Iron bacteria have the common characteristics of general bacteria. They are single-celled organisms with a diameter of only a few microns to tens of microns. They are prokaryotes without a nucleus in their cells. They can only be discovered under a microscope that is magnified thousands of times. Some iron bacteria cells are oval or rod-shaped, and are connected to each other to form a rather long thread. Some individual iron bacteria are just a thin and long thread; some iron bacteria are spherical, arc-shaped or rod-shaped with handles or Branched morphology; some iron bacteria form nodules, ribbons or spirals. These iron bacteria are wrapped in a thin layer of "iron armor" - a sheath.


Iron bacteria ingest inorganic substances such as iron and silicic acid during their life. In swamps and lakes, iron usually exists in the form of soluble ferrous hydroxide. After being absorbed by iron bacteria, it is oxidized into insoluble ferric oxide through the catalysis of enzymes in the bacteria.


These insoluble iron compounds, silicides and other inorganic substances are secreted out of the body by iron bacteria, forming a sheath with iron as the main component. Interestingly enough, the skin sheaths of iron bacteria are often several or dozens of times larger than their bodies. Iron bacteria can move back and forth in the sheath, and sometimes can extend out of the sheath to rebuild a new sheath, and the fallen sheaths settle in the water and accumulate into iron ore. You may not imagine that this kind of iron bacteria that lived hundreds of millions of years ago actually became a "skilled craftsman" in making iron through such a lifestyle, providing today's mankind with extremely rich iron ore resources.

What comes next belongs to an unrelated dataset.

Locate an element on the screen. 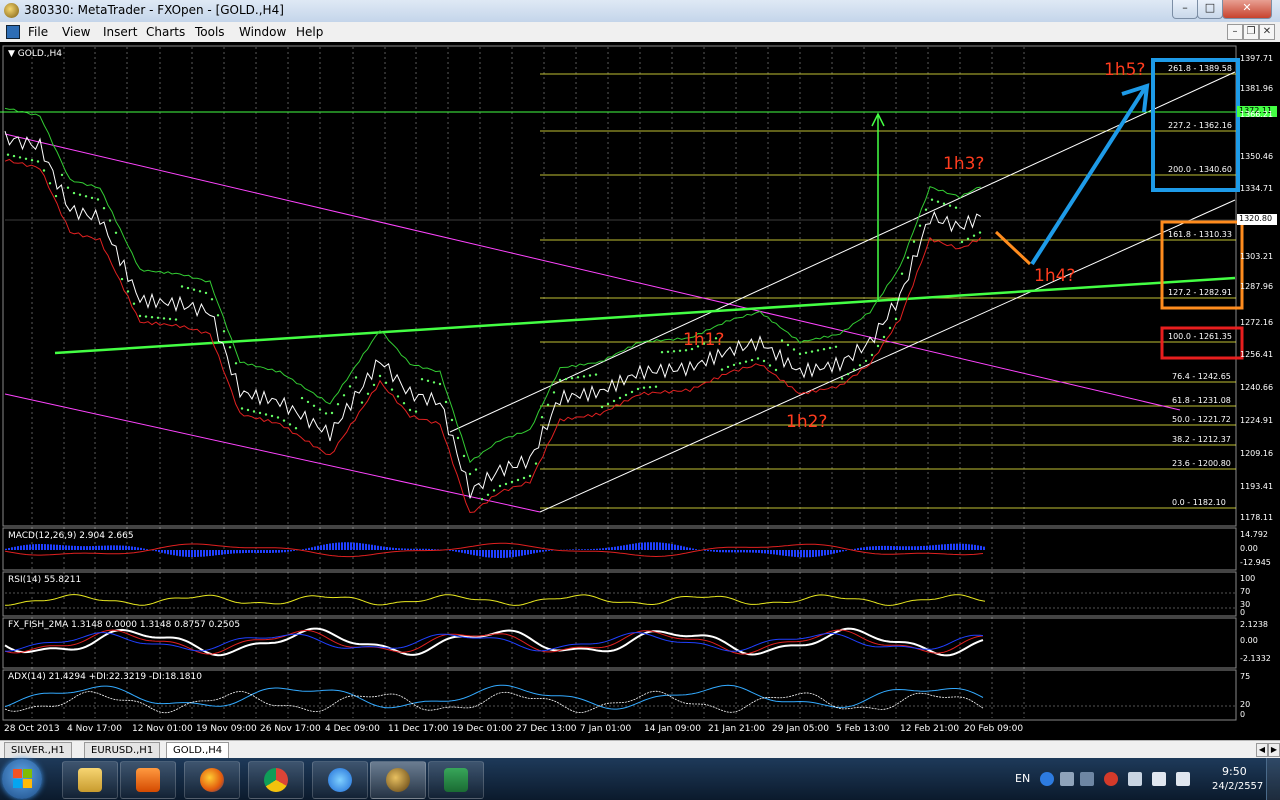 The height and width of the screenshot is (800, 1280). chart-window-icon is located at coordinates (13, 32).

In the Precambrian sedimentary rocks of the United States, Canada, the Soviet Union, Australia, India and southern Africa from 1.8 billion to 3.2 billion years ago, scientists have discovered striped iron ore layers, which generally contain iron bacteria fossils. If you grind rocks or ores into thin slices and observe them under a high-magnification biological microscope or electron microscope, you can see the fossilized iron bacteria.


Due to insufficient research on iron bacteria fossils from ancient times, only more than a dozen species have been discovered. They are somewhat similar to modern iron bacteria, but different. Some of these species have become extinct. Of course, the species at that time are by no means equal to modern species. For example, linear archaeal iron bacteria are very similar to modern linear iron bacteria. They both have skin sheaths, but the ancient ones are much larger than the modern ones.

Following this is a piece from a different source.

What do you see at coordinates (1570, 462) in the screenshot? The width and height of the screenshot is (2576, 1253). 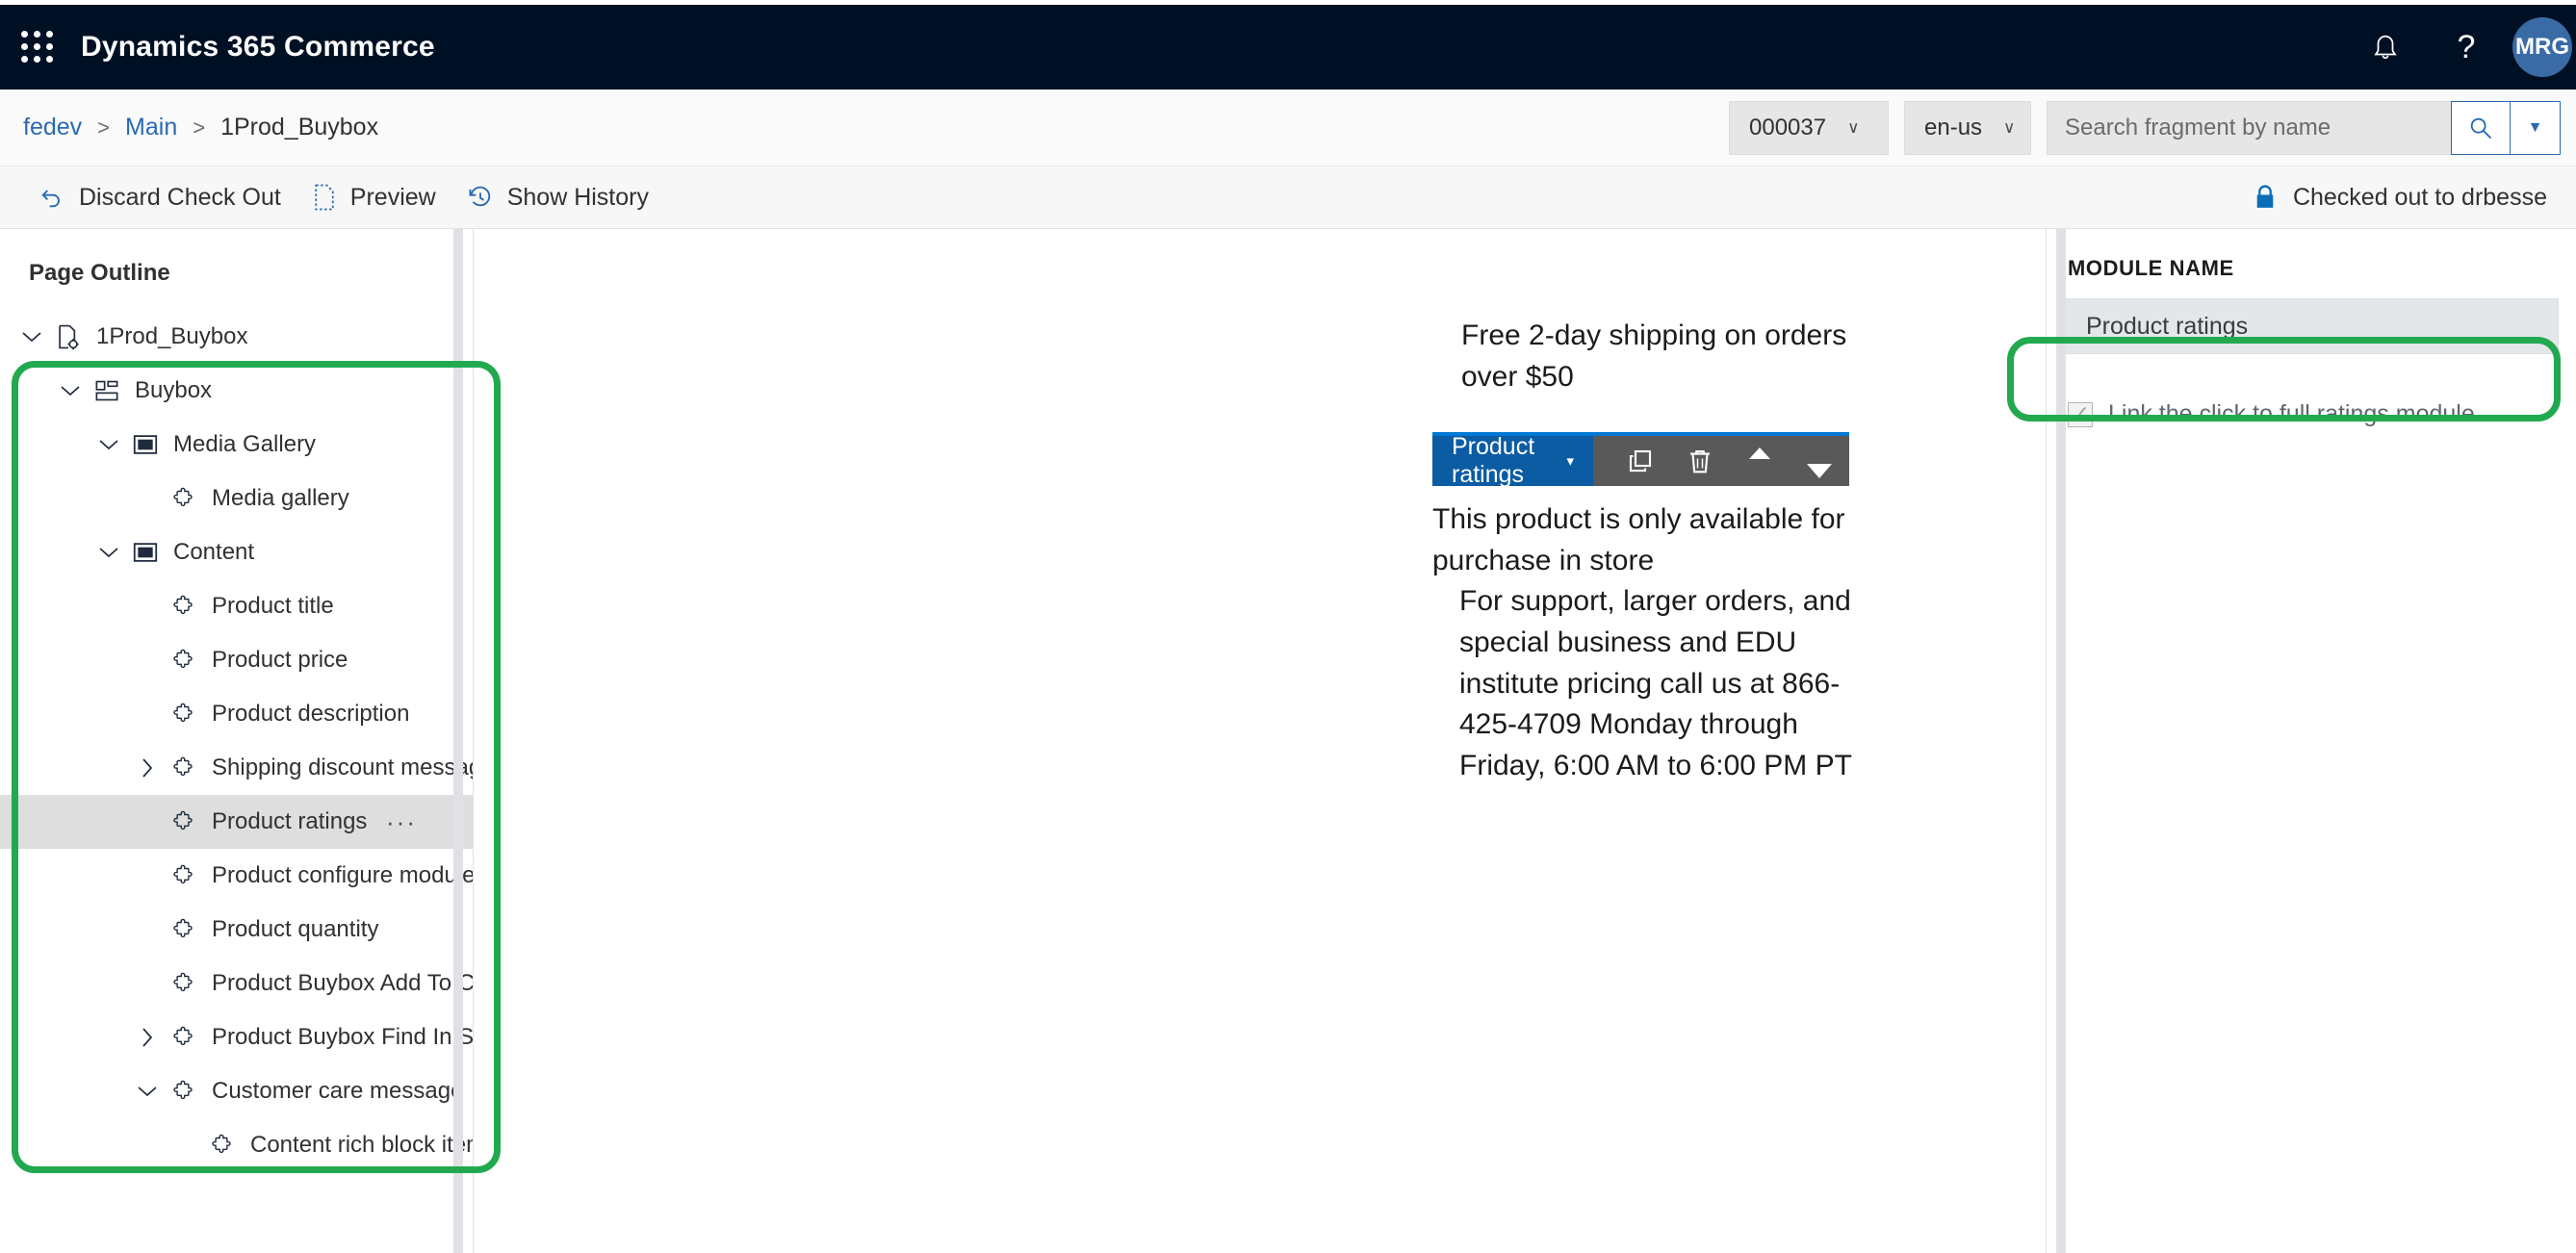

Iron bacteria are mostly aerobic microorganisms, but they do not require much oxygen. Scientists speculate that the earth's atmosphere 3.2-3.4 billion years ago was highly reducing. At that time, there was almost no oxygen in the atmosphere, only carbon dioxide, methane and hydrogen. By 3.2-3.1 billion years ago, cyanobacteria appeared. In the years that followed until 2.7 billion years ago, these cyanobacteria ingested the original reducing atmospheric carbon dioxide, carried out photosynthesis through chlorophyll, produced free oxygen and released it into the atmosphere, gradually increasing the oxygen content in the atmosphere. , which provides good living conditions for aerobic iron bacteria, thus ensuring that they can continuously absorb ferrous hydroxide in the water and oxidize it into water-insoluble ferric oxide and deposit it to the bottom of the water.

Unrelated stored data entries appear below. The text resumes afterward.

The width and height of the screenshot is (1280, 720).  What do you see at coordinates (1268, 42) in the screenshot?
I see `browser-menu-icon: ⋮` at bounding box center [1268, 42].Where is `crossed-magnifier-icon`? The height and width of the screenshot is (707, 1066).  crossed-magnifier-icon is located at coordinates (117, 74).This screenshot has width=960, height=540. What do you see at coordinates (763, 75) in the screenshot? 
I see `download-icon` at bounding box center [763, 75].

It can be seen that the distant ancestors of bacteria that often cause panic and misunderstanding among people today not only laid the biological foundation for the evolution and development of the entire biological world in the years to come, but some of their molecules also provided the basis for the development of today's intelligent creatures-human beings. Progress has accumulated indispensable mineral resources.